Twoja stara to Twój stary , tak więc ty piszesz że "jak będę się uczył za dużo do szkoły to to też nie jest dobre? Głupi stereotyp... każdy ma inne hobby, u niektórych są to filmy Gore i koniec. Jeśłi ktoś je tylko ogląda, nie robiąc potem żadnych dziwnych rzeczy to jest ok. Pozdrawiam" , podkreślam żadnych dziwnych rzeczy , człowieku ty chyba masz rozdwojenie jaźni . Po przeczytaniu twojego tematu pt.Mam nadzieje że będzie niesamowicie krwawy i bestialski !!! , mogę stwierdzić że nie jesteś w pełni normalny , przyznajesz się w nim do torturowania żab , wrzucałeś je do wrzątku , robiłeś im obozy koncentracyjne, teraz przymierzasz się do torturowania myszy , nie trzeba być psychologiem aby stwierdzić po twoich wypowiedziach że jesteś zafascynowany oglądaniem cierpiących ludzi na ekranie swojego monitora. I nadal uważacie że takie filmy nie kształtują ludzkiej psychiki , to radze poczytać wypowiedzi tego człowieka w wyżej wymienionym prze zemnie temacie , ciarki po plecach przechodzą jak się to czyta , a on ponoć ma tylko 17 lat.

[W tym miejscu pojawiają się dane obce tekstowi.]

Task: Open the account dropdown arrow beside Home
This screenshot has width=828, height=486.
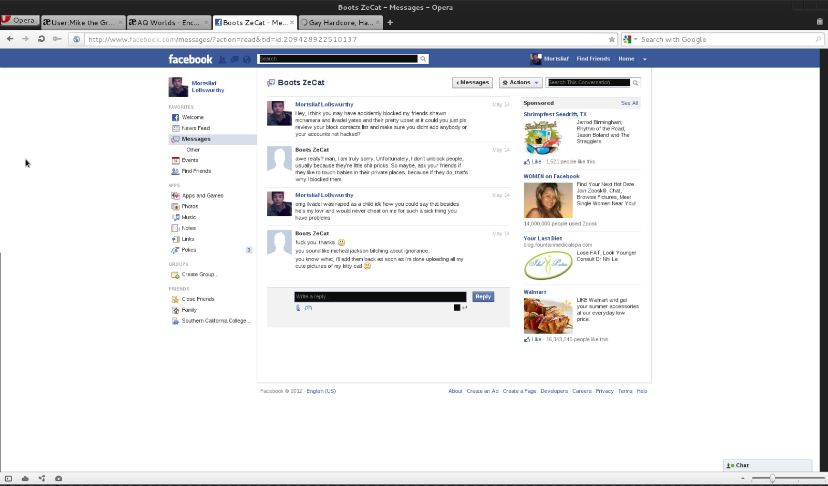Action: point(645,59)
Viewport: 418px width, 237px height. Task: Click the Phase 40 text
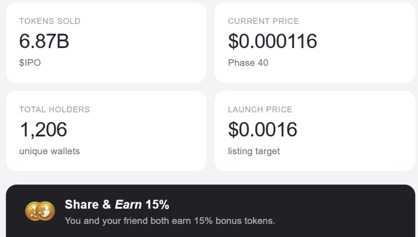[x=248, y=63]
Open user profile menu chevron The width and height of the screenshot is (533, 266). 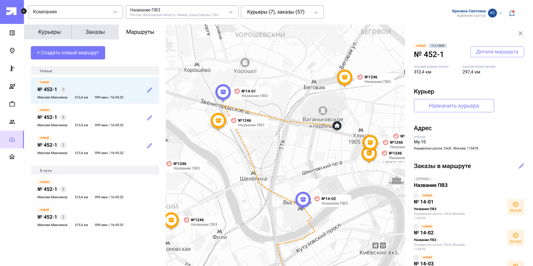click(501, 13)
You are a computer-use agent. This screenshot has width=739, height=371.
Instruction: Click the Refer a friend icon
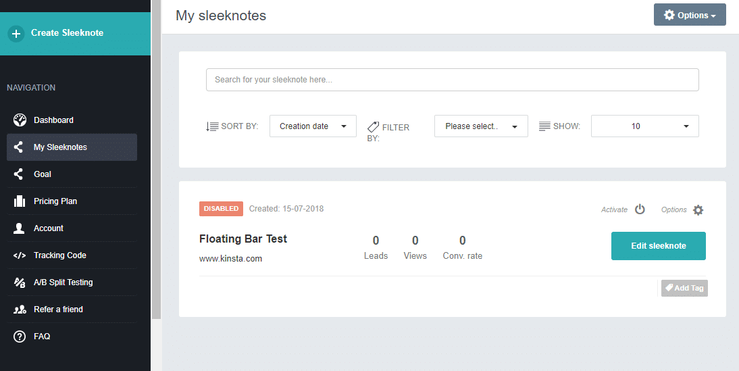click(x=20, y=310)
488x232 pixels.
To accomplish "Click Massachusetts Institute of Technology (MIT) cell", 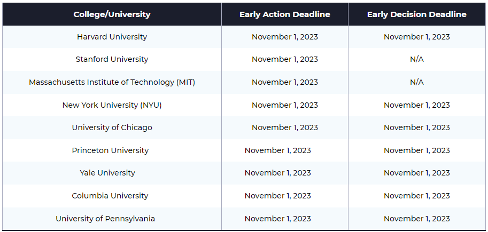I will pos(112,82).
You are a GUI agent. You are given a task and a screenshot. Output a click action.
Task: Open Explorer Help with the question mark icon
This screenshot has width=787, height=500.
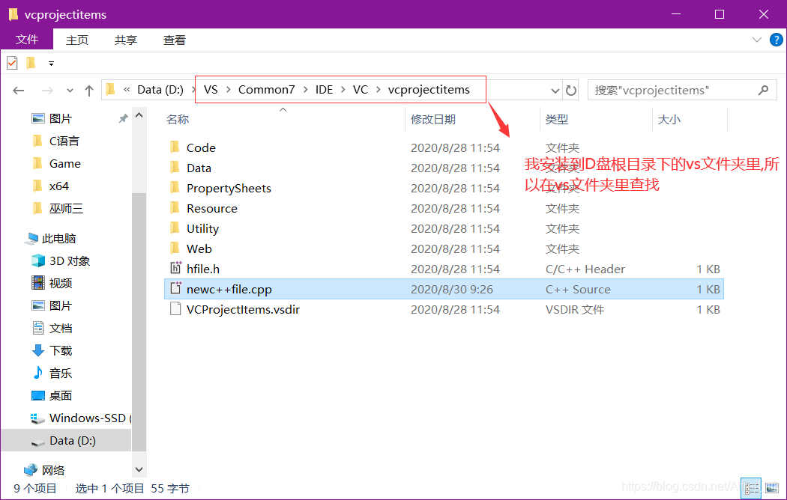[x=776, y=40]
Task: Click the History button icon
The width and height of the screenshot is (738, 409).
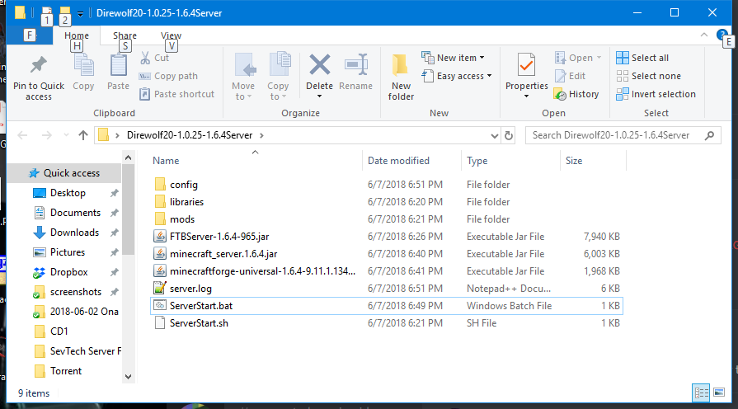Action: point(561,94)
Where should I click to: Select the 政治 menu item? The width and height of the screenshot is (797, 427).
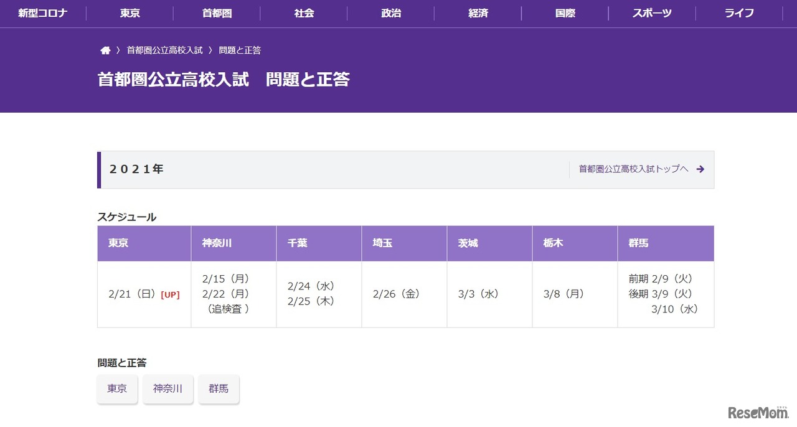tap(390, 13)
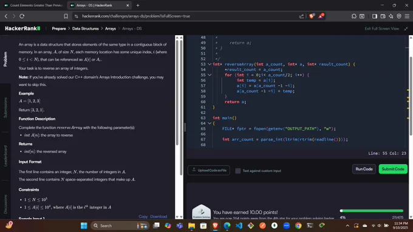Bookmark this page with the bookmark icon
The image size is (413, 232).
[66, 16]
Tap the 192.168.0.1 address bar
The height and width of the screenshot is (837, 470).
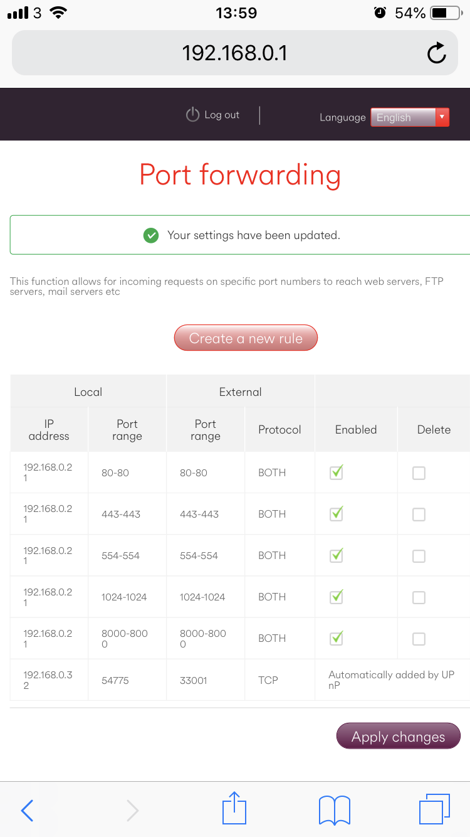coord(234,53)
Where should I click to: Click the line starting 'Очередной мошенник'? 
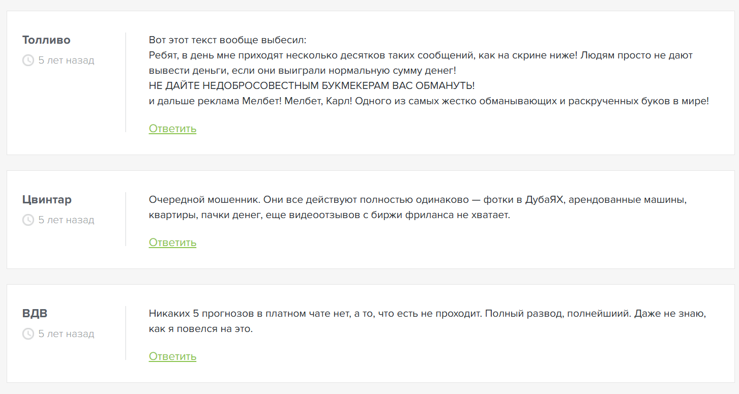(418, 200)
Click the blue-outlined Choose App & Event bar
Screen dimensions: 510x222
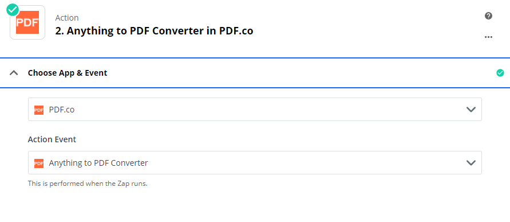point(255,73)
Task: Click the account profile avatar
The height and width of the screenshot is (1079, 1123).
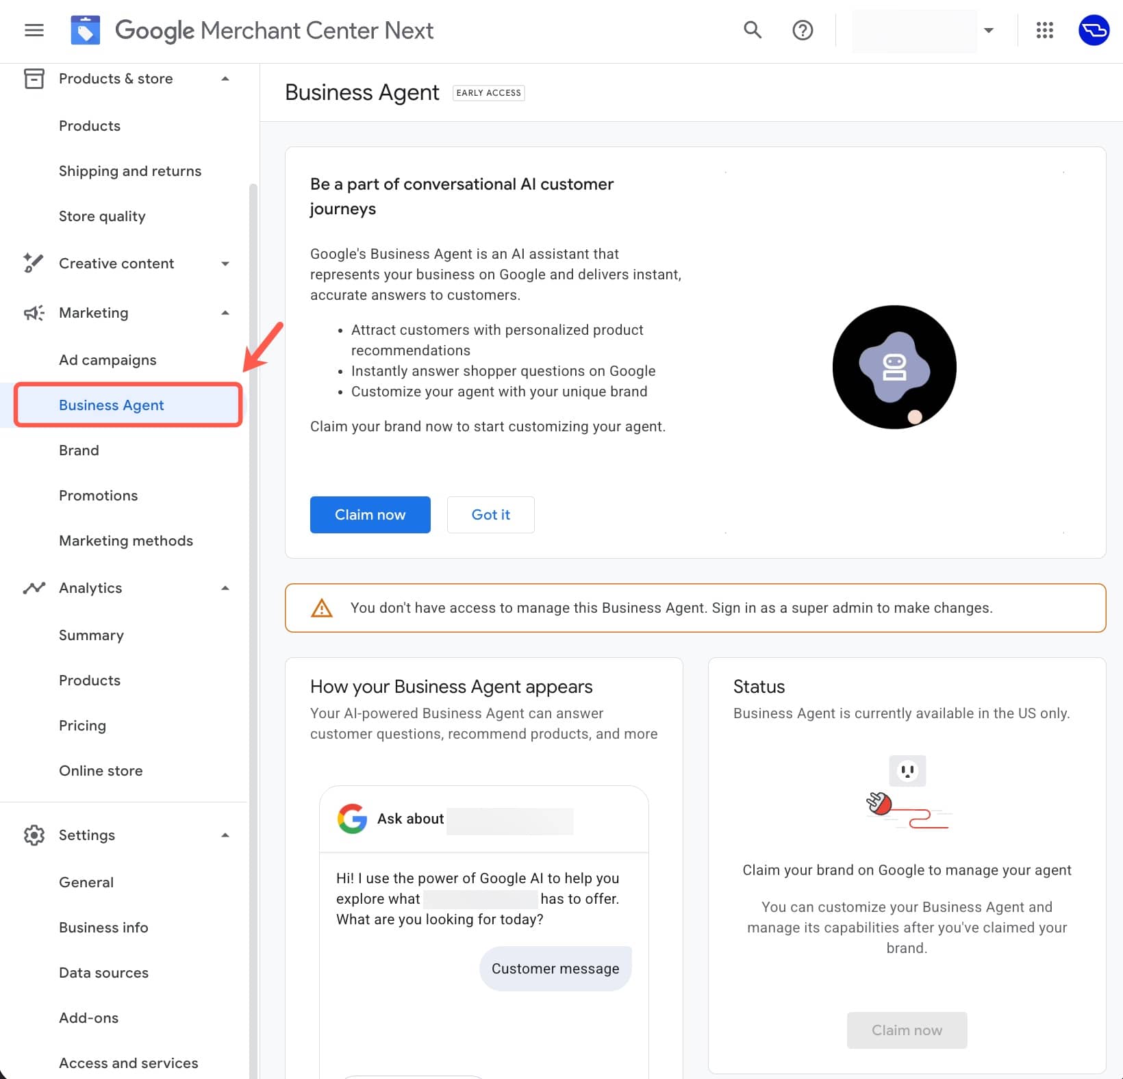Action: click(1094, 30)
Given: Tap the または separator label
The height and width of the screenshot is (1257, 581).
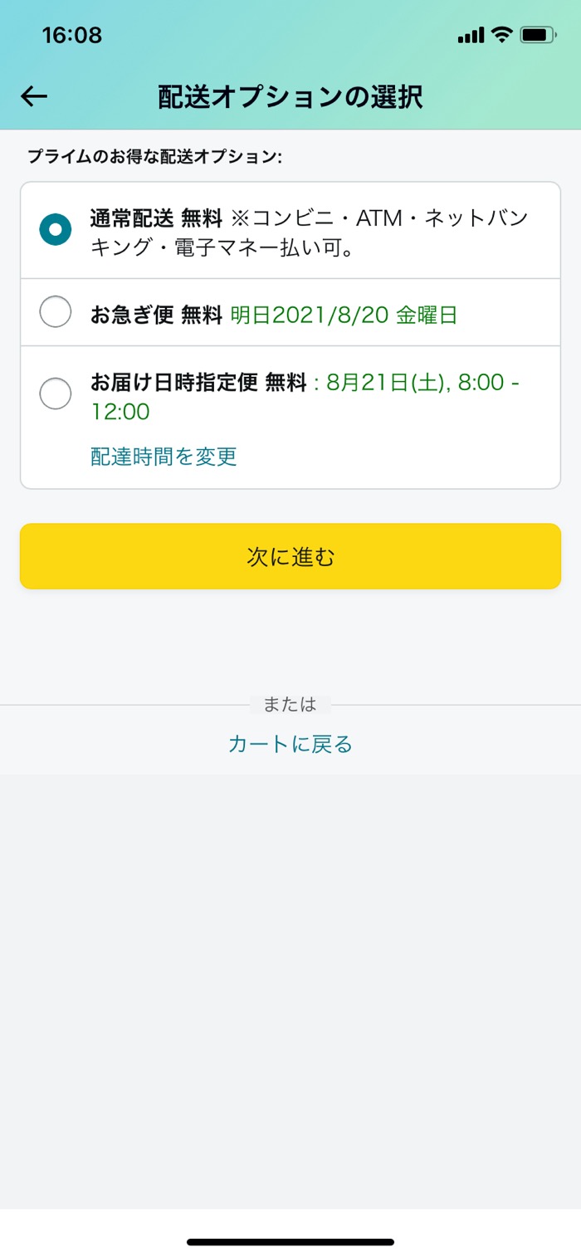Looking at the screenshot, I should (290, 703).
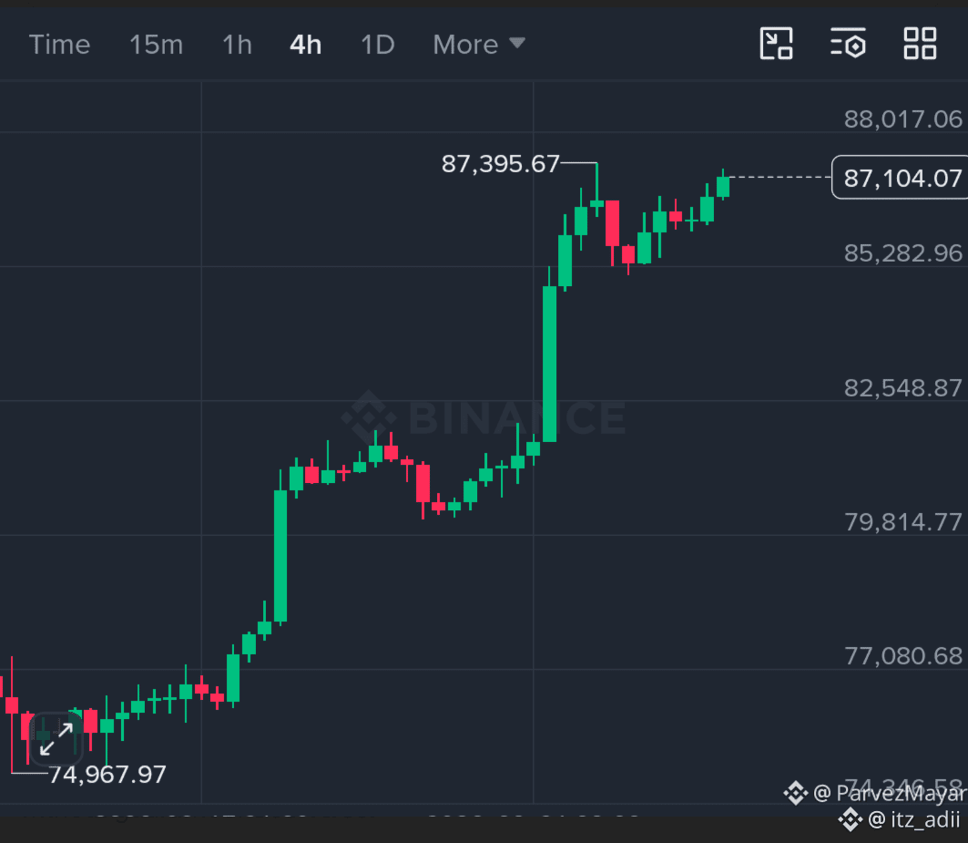This screenshot has width=968, height=843.
Task: Switch to the 1D interval
Action: [377, 45]
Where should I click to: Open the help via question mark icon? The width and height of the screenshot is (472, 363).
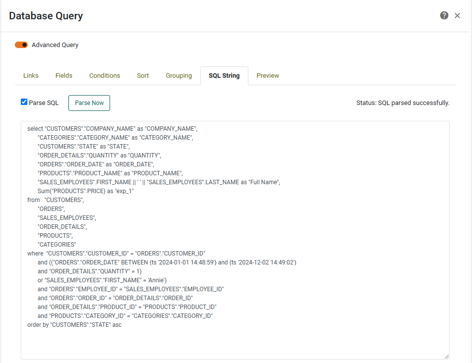444,15
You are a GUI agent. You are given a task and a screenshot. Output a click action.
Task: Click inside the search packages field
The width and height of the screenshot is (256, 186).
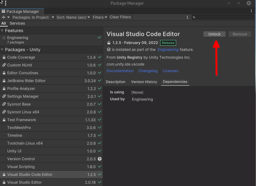(x=223, y=17)
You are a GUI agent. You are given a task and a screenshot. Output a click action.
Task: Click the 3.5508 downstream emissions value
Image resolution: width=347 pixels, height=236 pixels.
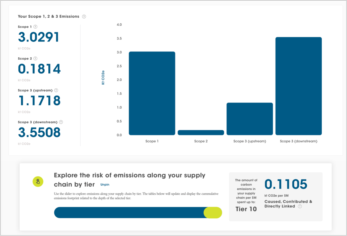pyautogui.click(x=39, y=133)
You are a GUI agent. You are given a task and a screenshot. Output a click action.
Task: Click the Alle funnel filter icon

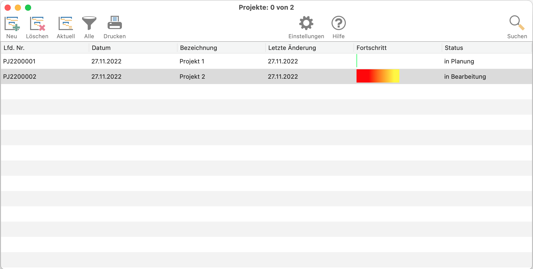[x=89, y=23]
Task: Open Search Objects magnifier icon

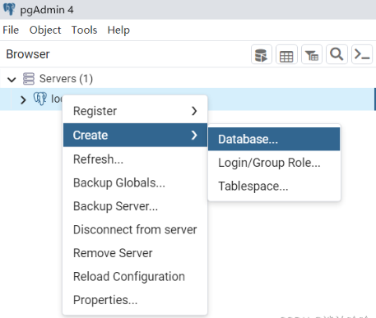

a mi sie nie chce już angażować w Wasze kłutnie, bo nie po to zakładałem temat.
wczoraj byłem w kinie i film absolutnie mnie powalił. bałem się, że to będzie poprawnie wykonana rzeźnia, która mnie przytłoczy albo zanudzi. ale to nie jest film rzemieślniczy jak "hostel". uważam, że xavier spisał się po prostu genialnie. film, pomijając świetne krwawe i brutalne efekty i makeupy ma niesamowite zdjęcia, muzykę, aktorzy spisali się rewelacyjnie i do tego byli genialnie dopasowani do swoich ról. film pod względem realizatorskim jest zajebisty. po za tym nie ma tu tyle gore co myślałem. w sumie już więcej gore było w "high tension". tu jest przemoc, brutalność i ogólnie Terror przez duże T, ale gore jest tylko kilka scen i żadna z nich nie przekracza granicy [która dla każdego może być gdzie indziej] dobrego smaku. wiem, że ciężko mówić o dobrym smaku w przypadku torturowania i mordowania ludzi, ale ja naprawdę też nie jestem zryty i nie faszeruję się takimi obrazami na co dzień i miałem pewne obawy, że film będzie dla mnie zbyt brutalny. że będzie na siłę starał się szokować. a wg mnie jest wyważony jak na swój gatunek i perfekcyjnie wykonany. straszny i piękny, okrutny i fascynujący. i uwierzcie mi, że nie sama przemoc mnie tu fascynowała, tylko sposób pokazania całej historii. wielkie brawa dla reżysera i aktorów i w ogóle całej ekipy która pracowała na d tym filmem.